Recently I tried to imitate my aunt’s eggplant in my own kitchen. You see, a lovely 98-year-old woman named Virginia, my wife’s mother in fact, had been ailing. After a while she lost almost all interest in food.
Her daughter had spent an entire weekend preparing things that might stimulate an appetite. There were short ribs and lamb shanks, pilafs and frittatas, chowders and creamed spinach, her favorite, and more. My principal job was to lend moral support and then pack single-serving meals into easy-to-handle containers for freezing and microwaving.
As is often the case, however, I was also tasked with introducing a bit of levity into an otherwise unfortunate time. And cooking up a batch of Anna’s eggplant parm felt like it might do the trick.
Ginny had been introduced to my aunt’s eggplant one Christmas, and in the most laughable way. The complete story can be found here but the short version is this: My mother-in-law’s planned holiday meal hadn’t been terribly well planned at all. When it became evident that our Christmas Day dinner was nowhere to be had, it was Anna’s eggplant, still frozen in the trunk of my car, that saved the day.
Ginny laughed and laughed at how preposterous it was to retrieve a holiday dinner out of the trunk of a car, and not a Christmas Day went by after that where she didn’t reminisce about the eggplant that had saved an earlier one.
Days after we’d stocked her freezer with food, I received a text from Ginny. (Yes, at 98, the woman was undaunted by technology.)

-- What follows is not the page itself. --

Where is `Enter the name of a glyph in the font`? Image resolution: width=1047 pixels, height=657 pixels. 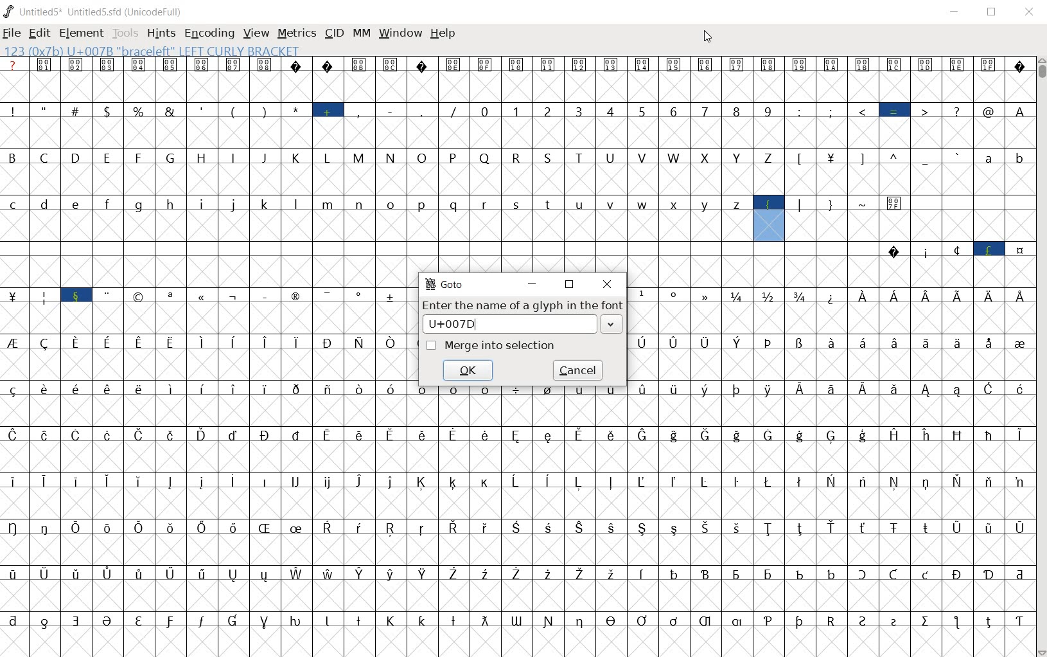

“The eggplant was delicious. You give your aunt some competition. Just finished a serving and my mouth is still watering. Good job!”

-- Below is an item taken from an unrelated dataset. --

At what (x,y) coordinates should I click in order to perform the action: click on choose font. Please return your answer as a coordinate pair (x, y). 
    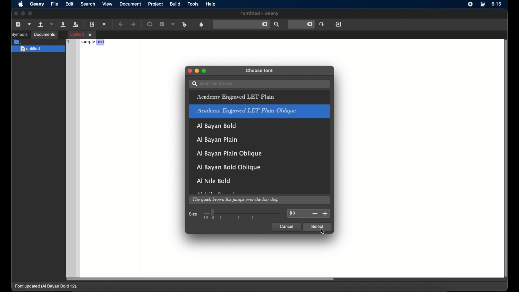
    Looking at the image, I should click on (260, 71).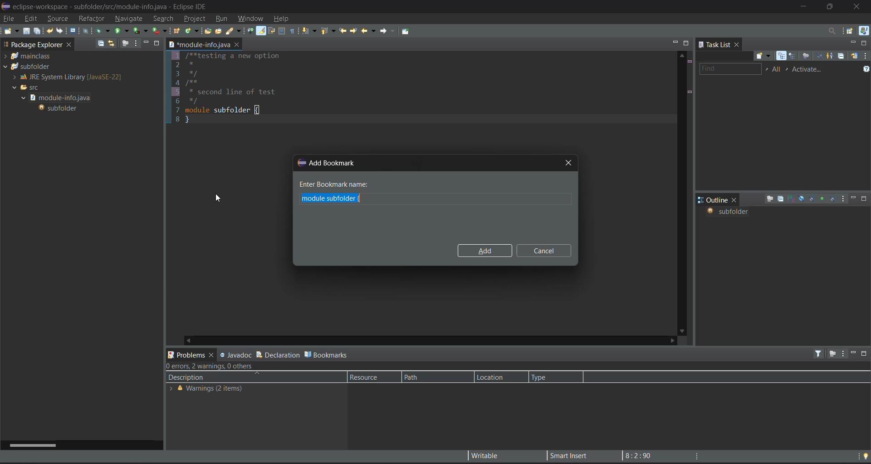  What do you see at coordinates (487, 456) in the screenshot?
I see `writable` at bounding box center [487, 456].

I had tasted my eggplant before gifting it to my mother-in-law and I assure you that my dear aunt has absolutely nothing to worry about. Trust me on this.
Still, Ginny had eaten the stuff, and that was all that really mattered.
“Nice of you to say,” I texted back. “But next year you’ll get the REAL thing from Anna, I hope.”
A few weeks later my wife’s mother passed, in the very town where she and her husband Dave had courted as young M.I.T. students. Soon her daughter and I will scatter Ginny’s ashes nearby, in the same spot as Dave’s.
I am planning to ask Anna if she wouldn’t mind providing us with a farewell meal.